4 After I had given judgment in respect of that application the plaintiff sought an order for costs including that the defendants pay his costs of the application on an indemnity basis. Although the plaintiff wished to proceed immediately with that application, at the request of the defendants I deferred it until the conclusion of the hearing.
5 Other relevant context includes that today is the 27th hearing day of the trial which, as things presently appear, will see the evidence conclude tomorrow.
6 It is clear enough, on the face of Clinch Long Letherbarrow’s letter of 25 November 2010, that the purpose of the subpoena in question is to obtain, if it exists, evidence to show either that the solicitor who inspected the documents did in fact advert to the possibility that the disclosure of the V 33 documents was mistaken, and/or at least that there had been such communications between the plaintiff’s present solicitors and that solicitor since the claim for privilege had arisen as would falsify the basis on which I declined to draw a Jones v Dunkel (1959) 101 CLR 298 inference adverse to the plaintiff from the failure to call that solicitor to give evidence.

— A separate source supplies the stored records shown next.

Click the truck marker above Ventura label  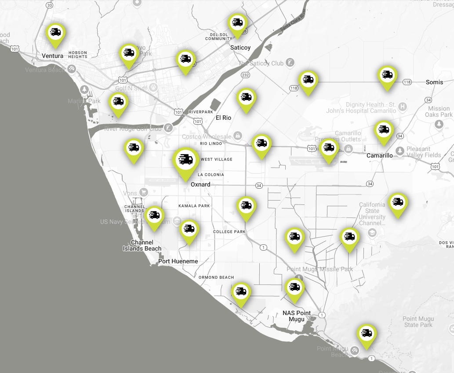[55, 32]
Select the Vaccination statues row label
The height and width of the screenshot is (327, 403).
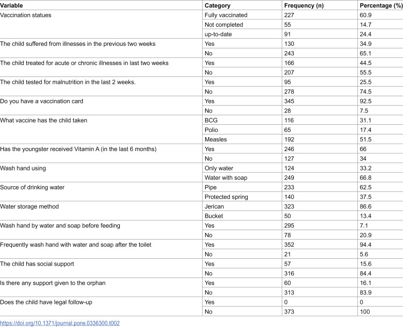pos(26,15)
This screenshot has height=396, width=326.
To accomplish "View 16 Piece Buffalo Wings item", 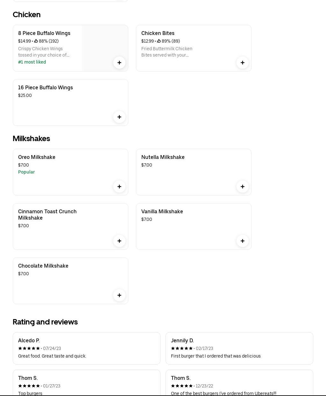I will (46, 88).
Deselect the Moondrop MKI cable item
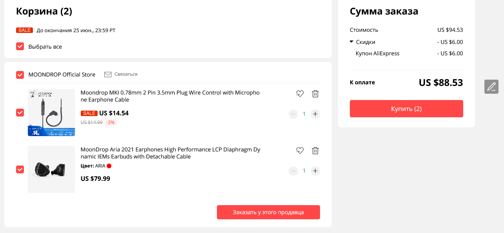Image resolution: width=504 pixels, height=233 pixels. (20, 113)
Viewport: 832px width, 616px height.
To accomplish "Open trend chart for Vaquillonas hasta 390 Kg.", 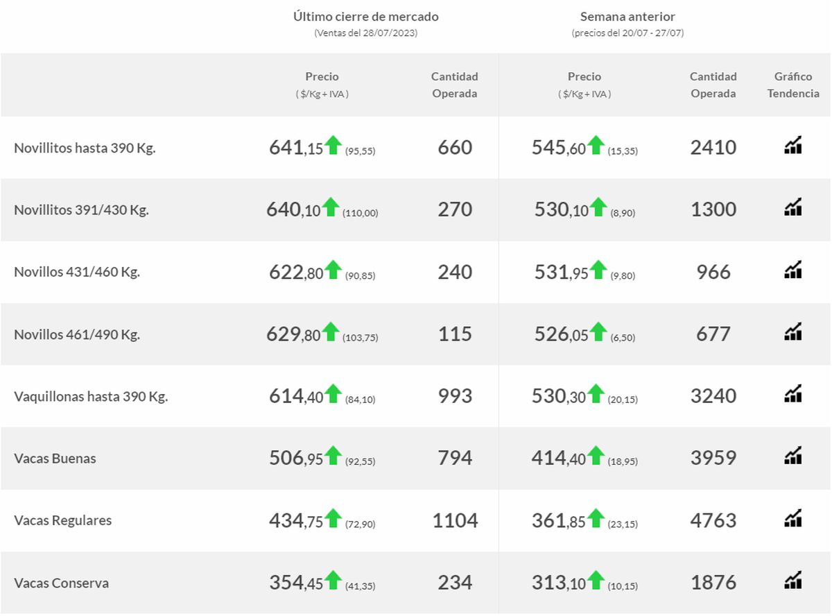I will [x=793, y=394].
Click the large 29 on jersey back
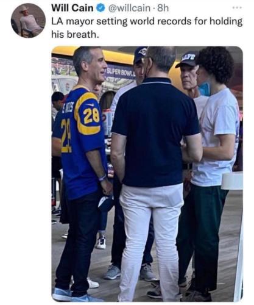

7 In other words, it seems to me plain enough that, whilst eschewing any attempt to reopen the court’s ruling on the claim for privilege, the purpose of the subpoena is to elicit evidence for use on the costs argument to show that, had further material been before the court at the time at which the privilege decision was made, there would or should have been a different outcome.
8 In my view, that is not a legitimate forensic purpose. If it were, then it would be open to a party who suffered an adverse judgment by reason of a Jones v Dunkel inference, then on a costs argument to call additional evidence to show that it was wrong for that Jones v Dunkel inference to be drawn. That is essentially what the defendants seek an opportunity to do here.
9 Even in respect of interlocutory and evidentiary applications, as well as substantive matters, there must be finality and, in my view, to permit this course to be followed would be so contrary to the Court’s statutory duty to dispose of these proceedings justly, quickly and inexpensively, that it ought not be embraced.
10 I order that the subpoena issued to James Tuite & Associates on 22 November 2010 be set aside.